### Records shown
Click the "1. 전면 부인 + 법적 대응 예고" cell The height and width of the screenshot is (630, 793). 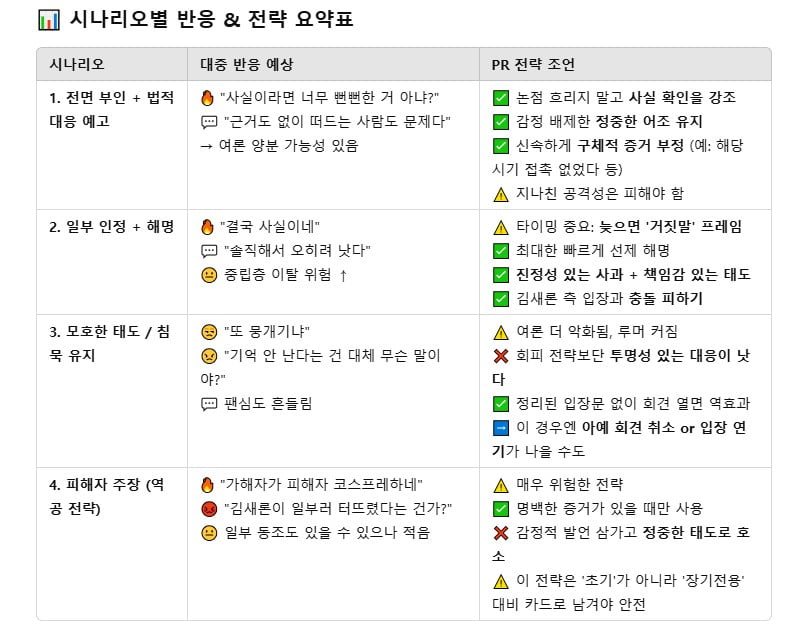tap(112, 109)

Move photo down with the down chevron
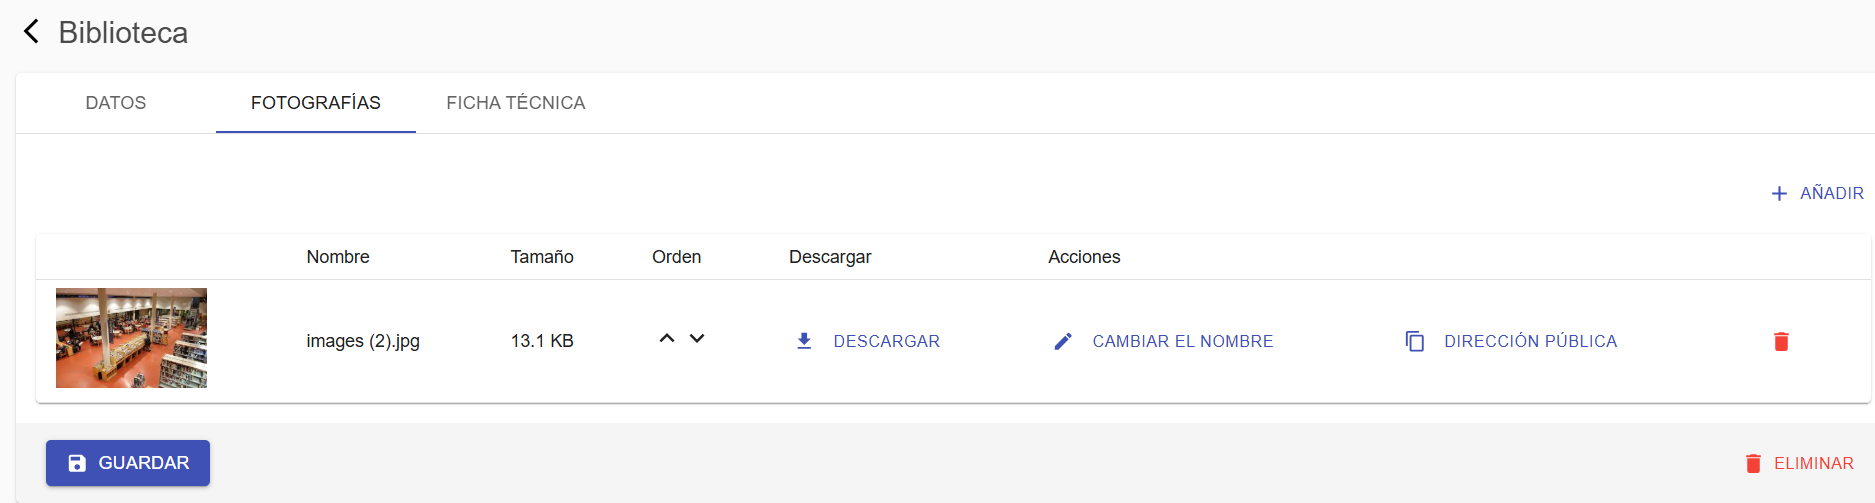click(x=697, y=339)
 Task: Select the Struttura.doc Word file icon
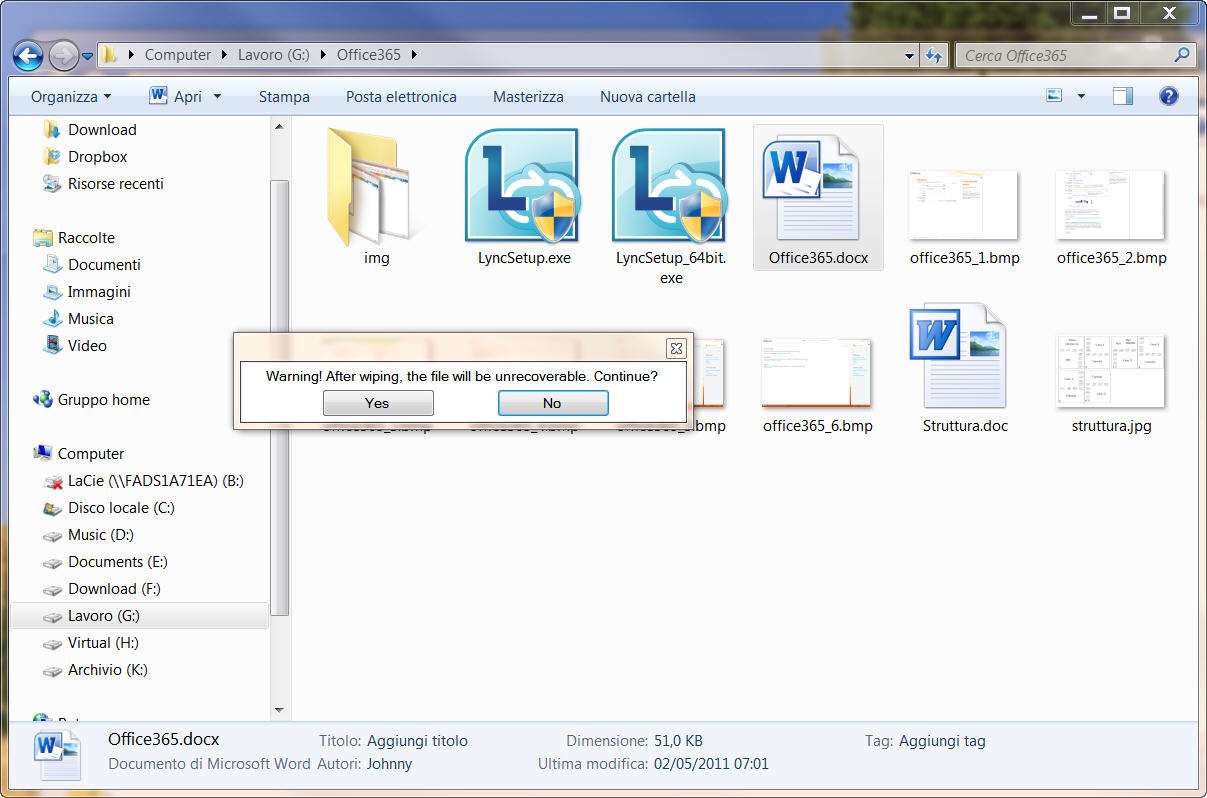tap(964, 356)
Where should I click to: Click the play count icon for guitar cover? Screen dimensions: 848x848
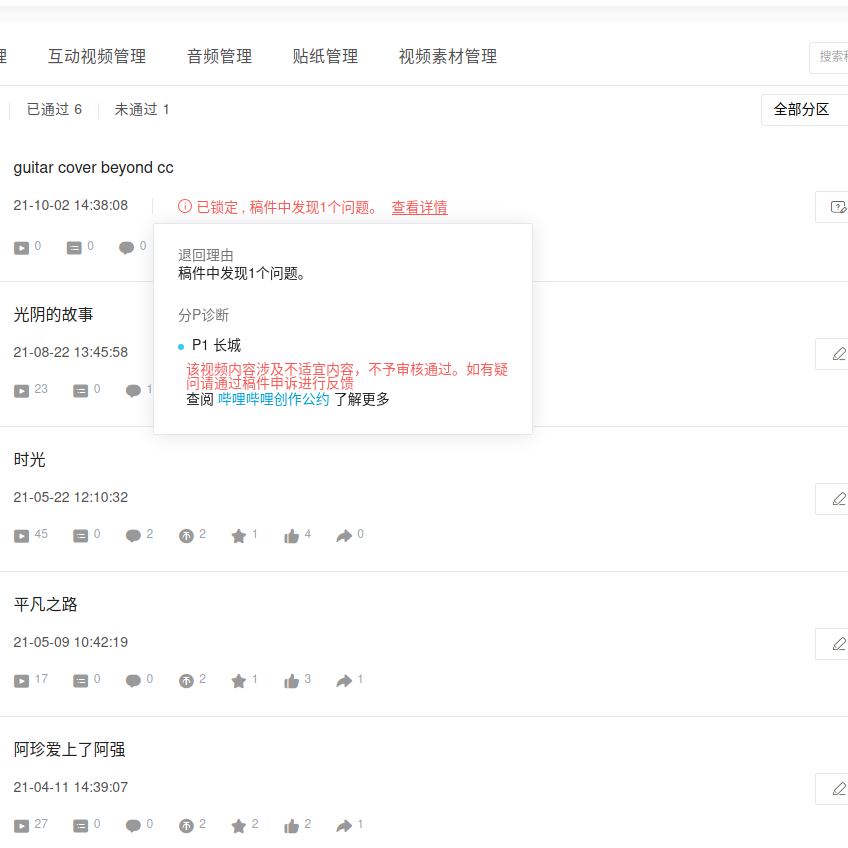pos(22,247)
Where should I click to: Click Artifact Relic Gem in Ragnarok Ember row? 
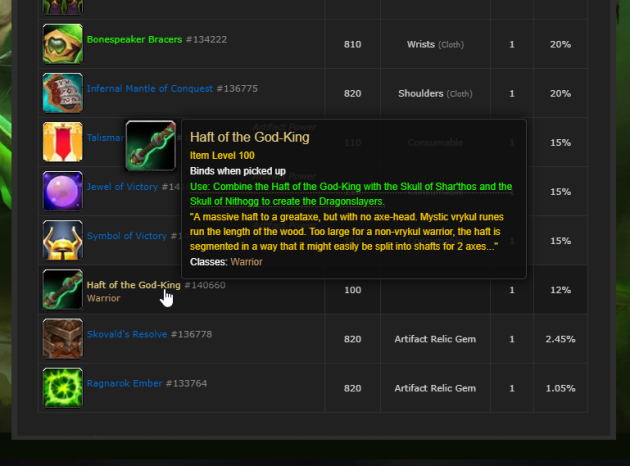[x=435, y=388]
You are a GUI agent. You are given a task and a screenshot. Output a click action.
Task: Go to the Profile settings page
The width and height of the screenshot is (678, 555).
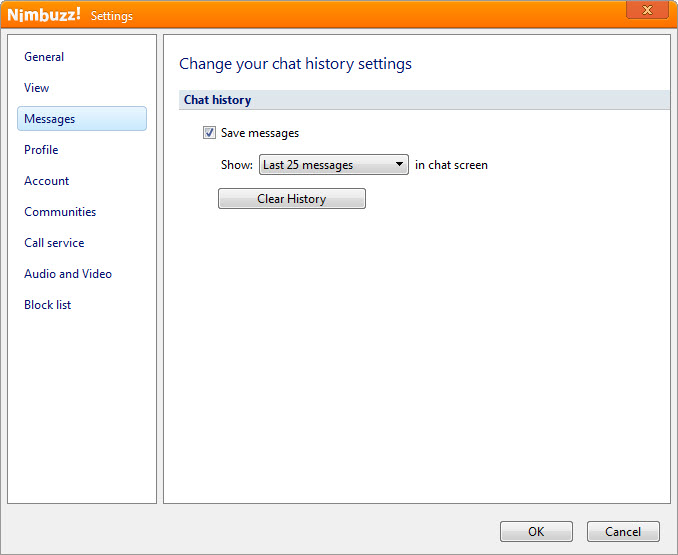[41, 150]
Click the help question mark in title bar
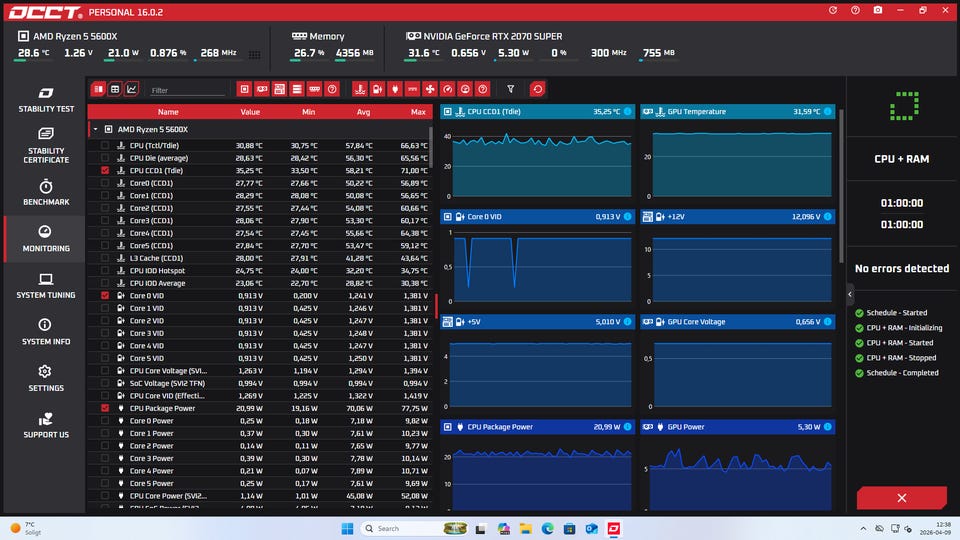The height and width of the screenshot is (540, 960). point(855,10)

### Description of the task
Only the lines from the line with "The width and" to the end of the records should be repeated, exactly and without pictures.

### Exercise output
The width and height of the screenshot is (678, 555).
[41, 150]
Click the help question mark in title bar
The height and width of the screenshot is (540, 960). point(855,10)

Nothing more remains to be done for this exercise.